The Michigan Health Insurance Claims Assessment (“HICA”) tax has been repealed, effective as of October 1, 2018. On June 11, 2018, Governor Snyder signed a series of bills repealing the HICA tax.
The catch was that it was conditioned upon approval by the Centers for Medicare & Medicaid Services (“CMS”) of the Insurance Provider Assessment (IPA). CMS approved the IPA on December 11, 2018.
What does this mean?
The repeal of the HICA tax became effective on October 1, 2018 and replaced by the IPA retro-effective to October 1, 2018.
What was the HICA?
The HICA was passed in 2011 and assessed a one percent (1%) tax on all health care claims paid by fully insured, individual, short-term medical, Medigap, and self-funded group health plans, with some exceptions, in the State. It was reduced to .75% in April of 2014 and then reverted back to 1% on January 1, 2017. The revenue from HICA was earmarked to support Michigan’s Medicaid program. The HICA tax was previously scheduled to sunset on July 1, 2020.
What is the IPA?
Like the HICA tax, the IPA tax will be levied on health insurers, who may then pass the cost through to employer sponsors of fully insured group health plans. Self-insured group health plans, short term medical, and Medigap are not subject to the IPA.

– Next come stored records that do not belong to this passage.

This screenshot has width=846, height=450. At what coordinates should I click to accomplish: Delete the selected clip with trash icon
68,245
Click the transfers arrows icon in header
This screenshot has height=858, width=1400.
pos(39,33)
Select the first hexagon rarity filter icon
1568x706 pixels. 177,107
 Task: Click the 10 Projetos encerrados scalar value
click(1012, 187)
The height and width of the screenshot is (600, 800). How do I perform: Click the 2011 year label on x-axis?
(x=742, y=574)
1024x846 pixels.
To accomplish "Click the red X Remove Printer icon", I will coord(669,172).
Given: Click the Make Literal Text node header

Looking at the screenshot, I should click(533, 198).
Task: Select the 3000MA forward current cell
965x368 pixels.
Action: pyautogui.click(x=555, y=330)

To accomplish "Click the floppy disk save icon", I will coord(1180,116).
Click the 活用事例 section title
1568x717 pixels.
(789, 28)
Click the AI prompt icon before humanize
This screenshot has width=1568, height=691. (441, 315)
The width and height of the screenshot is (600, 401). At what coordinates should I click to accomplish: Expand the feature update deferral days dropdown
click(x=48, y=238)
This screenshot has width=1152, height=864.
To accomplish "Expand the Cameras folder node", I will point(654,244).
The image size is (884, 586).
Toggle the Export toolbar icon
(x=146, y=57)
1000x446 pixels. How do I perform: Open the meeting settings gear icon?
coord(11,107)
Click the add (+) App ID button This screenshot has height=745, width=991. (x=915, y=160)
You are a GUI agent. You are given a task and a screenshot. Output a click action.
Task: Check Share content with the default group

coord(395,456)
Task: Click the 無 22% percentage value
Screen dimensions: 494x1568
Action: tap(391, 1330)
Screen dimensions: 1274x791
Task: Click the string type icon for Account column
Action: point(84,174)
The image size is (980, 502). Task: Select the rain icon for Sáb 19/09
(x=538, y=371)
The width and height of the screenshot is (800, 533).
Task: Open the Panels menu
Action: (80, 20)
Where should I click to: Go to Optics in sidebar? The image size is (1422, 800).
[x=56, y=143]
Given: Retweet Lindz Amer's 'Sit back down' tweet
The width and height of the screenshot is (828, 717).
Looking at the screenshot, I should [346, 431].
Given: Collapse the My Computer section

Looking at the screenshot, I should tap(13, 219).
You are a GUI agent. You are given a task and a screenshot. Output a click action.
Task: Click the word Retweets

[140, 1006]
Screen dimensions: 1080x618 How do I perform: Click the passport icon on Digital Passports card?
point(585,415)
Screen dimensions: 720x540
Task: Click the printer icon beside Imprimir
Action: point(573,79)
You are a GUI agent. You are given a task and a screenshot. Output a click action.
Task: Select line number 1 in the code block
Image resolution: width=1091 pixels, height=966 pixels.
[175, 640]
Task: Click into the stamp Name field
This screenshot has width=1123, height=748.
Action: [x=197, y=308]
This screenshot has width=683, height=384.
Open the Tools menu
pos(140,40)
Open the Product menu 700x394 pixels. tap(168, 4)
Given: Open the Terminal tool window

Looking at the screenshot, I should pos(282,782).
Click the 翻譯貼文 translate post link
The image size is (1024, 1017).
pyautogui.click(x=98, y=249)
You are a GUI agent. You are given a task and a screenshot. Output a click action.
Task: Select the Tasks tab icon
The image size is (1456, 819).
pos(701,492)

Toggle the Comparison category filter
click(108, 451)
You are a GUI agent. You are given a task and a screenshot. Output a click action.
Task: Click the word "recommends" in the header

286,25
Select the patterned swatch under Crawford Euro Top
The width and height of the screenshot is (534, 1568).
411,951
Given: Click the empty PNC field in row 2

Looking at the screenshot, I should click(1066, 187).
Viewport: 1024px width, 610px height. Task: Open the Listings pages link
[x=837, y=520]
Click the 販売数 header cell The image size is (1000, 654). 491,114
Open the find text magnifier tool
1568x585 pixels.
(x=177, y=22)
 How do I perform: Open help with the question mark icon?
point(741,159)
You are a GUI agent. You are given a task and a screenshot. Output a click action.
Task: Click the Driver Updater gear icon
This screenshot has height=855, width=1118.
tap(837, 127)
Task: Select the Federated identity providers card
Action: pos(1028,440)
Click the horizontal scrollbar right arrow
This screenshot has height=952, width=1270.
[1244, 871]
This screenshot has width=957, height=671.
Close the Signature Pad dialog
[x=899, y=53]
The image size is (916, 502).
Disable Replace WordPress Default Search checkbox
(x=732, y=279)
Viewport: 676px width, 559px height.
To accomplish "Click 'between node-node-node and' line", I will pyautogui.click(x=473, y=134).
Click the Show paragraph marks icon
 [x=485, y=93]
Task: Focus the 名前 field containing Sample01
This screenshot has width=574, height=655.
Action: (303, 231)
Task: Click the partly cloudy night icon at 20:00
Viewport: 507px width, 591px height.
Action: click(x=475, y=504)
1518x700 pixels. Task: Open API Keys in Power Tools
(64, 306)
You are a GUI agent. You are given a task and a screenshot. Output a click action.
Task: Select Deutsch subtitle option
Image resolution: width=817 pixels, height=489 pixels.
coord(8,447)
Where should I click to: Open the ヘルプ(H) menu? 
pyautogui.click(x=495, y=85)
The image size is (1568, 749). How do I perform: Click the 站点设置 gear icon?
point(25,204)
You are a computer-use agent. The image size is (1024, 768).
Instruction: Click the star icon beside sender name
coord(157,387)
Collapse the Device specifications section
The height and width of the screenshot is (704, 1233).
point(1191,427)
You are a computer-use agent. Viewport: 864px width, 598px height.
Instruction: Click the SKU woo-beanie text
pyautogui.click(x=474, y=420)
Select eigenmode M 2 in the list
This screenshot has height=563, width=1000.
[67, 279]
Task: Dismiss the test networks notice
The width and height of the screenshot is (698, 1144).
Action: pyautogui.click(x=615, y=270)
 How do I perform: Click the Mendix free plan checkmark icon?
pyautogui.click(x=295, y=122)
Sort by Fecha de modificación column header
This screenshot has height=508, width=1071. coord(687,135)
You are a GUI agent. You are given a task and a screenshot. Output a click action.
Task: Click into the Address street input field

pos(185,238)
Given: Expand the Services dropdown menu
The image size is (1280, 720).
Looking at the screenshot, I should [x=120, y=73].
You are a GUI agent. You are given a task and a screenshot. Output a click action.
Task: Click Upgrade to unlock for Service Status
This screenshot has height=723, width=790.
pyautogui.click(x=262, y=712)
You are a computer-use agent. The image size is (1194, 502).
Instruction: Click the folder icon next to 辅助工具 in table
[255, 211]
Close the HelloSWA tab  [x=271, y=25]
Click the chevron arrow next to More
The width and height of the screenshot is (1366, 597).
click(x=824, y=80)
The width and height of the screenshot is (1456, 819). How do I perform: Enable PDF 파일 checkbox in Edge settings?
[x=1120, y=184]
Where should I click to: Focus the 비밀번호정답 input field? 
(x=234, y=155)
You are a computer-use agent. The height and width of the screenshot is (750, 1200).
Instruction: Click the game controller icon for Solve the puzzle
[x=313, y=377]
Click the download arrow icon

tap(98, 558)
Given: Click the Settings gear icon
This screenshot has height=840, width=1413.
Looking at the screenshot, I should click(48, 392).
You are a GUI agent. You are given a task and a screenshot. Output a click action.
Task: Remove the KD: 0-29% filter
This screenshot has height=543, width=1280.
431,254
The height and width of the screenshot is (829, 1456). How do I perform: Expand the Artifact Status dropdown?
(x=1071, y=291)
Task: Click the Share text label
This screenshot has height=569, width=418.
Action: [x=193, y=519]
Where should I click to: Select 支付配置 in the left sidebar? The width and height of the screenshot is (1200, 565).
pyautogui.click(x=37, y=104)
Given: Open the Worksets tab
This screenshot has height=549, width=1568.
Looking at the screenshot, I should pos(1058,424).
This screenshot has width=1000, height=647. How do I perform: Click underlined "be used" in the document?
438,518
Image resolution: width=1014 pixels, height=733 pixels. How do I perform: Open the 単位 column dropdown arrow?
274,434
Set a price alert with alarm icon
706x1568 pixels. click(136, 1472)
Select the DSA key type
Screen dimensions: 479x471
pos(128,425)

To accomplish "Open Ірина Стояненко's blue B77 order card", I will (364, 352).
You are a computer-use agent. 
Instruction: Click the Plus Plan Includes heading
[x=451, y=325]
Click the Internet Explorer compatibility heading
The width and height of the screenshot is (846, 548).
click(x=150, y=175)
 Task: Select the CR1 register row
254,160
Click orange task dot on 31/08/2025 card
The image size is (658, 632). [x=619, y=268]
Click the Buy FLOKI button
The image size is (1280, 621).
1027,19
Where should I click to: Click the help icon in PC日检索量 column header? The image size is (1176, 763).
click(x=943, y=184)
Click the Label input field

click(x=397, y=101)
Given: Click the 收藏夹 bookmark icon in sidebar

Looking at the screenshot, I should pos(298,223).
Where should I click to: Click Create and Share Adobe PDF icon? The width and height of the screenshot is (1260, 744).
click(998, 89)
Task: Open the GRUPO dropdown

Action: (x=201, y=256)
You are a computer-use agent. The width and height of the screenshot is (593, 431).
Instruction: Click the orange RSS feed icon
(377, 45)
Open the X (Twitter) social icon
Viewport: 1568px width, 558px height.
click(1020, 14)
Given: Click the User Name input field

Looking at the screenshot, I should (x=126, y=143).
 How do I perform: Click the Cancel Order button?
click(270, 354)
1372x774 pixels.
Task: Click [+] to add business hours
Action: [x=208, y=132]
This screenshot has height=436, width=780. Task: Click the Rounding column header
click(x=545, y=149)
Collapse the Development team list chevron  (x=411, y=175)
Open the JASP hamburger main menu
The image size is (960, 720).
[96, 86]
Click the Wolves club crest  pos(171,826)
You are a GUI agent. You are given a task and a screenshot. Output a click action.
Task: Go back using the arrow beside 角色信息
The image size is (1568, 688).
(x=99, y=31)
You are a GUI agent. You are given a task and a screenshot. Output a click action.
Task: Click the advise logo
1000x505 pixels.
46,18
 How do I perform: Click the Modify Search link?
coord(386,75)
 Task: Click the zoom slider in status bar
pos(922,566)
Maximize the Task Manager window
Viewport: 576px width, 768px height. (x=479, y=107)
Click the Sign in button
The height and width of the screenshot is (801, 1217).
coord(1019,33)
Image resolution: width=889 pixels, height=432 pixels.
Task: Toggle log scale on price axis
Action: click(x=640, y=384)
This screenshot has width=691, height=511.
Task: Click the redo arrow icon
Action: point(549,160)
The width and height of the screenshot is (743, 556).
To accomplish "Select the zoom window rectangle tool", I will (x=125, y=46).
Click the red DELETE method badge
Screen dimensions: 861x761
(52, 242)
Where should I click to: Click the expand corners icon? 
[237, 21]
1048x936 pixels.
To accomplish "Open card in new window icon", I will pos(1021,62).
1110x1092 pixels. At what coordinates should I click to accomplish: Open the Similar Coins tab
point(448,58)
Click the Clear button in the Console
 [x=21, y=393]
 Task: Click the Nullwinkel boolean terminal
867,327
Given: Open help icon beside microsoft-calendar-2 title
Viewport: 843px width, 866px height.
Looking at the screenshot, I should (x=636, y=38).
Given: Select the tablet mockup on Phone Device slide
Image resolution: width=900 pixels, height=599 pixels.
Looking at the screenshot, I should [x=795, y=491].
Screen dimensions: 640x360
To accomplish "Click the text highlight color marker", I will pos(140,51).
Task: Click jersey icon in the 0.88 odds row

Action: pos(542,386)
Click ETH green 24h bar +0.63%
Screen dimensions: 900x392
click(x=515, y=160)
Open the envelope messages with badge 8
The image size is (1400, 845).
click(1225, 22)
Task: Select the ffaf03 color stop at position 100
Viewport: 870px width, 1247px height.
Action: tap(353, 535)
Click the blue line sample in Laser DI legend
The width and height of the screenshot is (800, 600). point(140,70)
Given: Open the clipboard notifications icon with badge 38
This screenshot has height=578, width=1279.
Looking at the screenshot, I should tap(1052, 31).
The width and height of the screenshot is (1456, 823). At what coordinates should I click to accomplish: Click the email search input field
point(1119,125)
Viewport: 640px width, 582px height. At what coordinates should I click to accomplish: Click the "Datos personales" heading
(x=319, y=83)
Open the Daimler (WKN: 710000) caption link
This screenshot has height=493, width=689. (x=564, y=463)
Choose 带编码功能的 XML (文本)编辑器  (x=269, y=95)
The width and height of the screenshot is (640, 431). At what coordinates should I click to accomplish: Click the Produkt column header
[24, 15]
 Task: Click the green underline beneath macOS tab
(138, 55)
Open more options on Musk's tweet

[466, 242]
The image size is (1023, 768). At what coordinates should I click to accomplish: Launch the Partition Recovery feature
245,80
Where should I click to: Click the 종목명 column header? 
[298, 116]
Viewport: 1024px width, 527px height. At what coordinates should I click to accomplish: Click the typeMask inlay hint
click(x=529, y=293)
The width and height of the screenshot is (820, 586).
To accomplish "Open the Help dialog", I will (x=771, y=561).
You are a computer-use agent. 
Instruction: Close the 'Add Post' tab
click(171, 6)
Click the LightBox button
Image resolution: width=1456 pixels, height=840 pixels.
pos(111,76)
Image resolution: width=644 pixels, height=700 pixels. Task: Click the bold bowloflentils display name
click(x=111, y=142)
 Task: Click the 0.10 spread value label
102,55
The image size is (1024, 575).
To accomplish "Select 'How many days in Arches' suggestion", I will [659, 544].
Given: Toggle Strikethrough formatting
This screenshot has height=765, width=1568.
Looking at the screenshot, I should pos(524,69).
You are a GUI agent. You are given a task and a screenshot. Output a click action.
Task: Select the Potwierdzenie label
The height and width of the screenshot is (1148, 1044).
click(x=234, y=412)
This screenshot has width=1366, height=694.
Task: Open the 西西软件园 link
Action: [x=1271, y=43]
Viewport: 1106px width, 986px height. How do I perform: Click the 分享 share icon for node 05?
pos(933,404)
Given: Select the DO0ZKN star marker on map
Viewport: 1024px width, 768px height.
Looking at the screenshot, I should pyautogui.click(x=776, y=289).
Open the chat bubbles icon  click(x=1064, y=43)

The IPA is a three-tiered health insurance tax that is applied to "member months" at varying rates. Member months are defined as the total number of individuals for whom the insurance provider has recognized revenue for one month.
The amount of the IPA will depend on the provider and circumstances. The three tiers are listed below.
First Tier: Medicaid managed care organizations will be subject to a variable and fixed rate. The variable rate will be established each year by the Michigan Department of Health and Human Services ("MDHHS"). The variable rate will apply to a certain number of "member months," as specified each year by MDHHS. Any member months in excess of the number specified by MDHHS will be subject to a fixed rate tax of $1.20 per member month.
Second Tier: Health insurers will be subject to a tax of $2.40 per member month for each member month that is not supported by Medicaid funds.
Third Tier: Prepaid Inpatient Health Plans will be charged a fixed fee of $1.20 per member month for each member month that is not supported by Medicaid funds.
“Member months” generally mean the total number of individuals for whom the insurance provider has recognized revenue for one month. Member months exclude individuals enrolled in: short-term medical; 1-time limited duration; non-comprehensive medical; specified disease; limited benefit; accident only; accidental death and dismemberment; disability income; long-term care; Medicare supplement; stand-alone dental; dental; Medicare; Medicare Advantage; Medicare Part D; vision; prescription; other individual write-in coverage; federal employee health benefit; TRICARE; other group write-in coverage; credit; stop-loss; excess-loss; administrative services only, or administrative services contracts.
What are the Next Steps?
In the weeks to follow the Health Insurers will be sending out notices alerting members and employers of this change.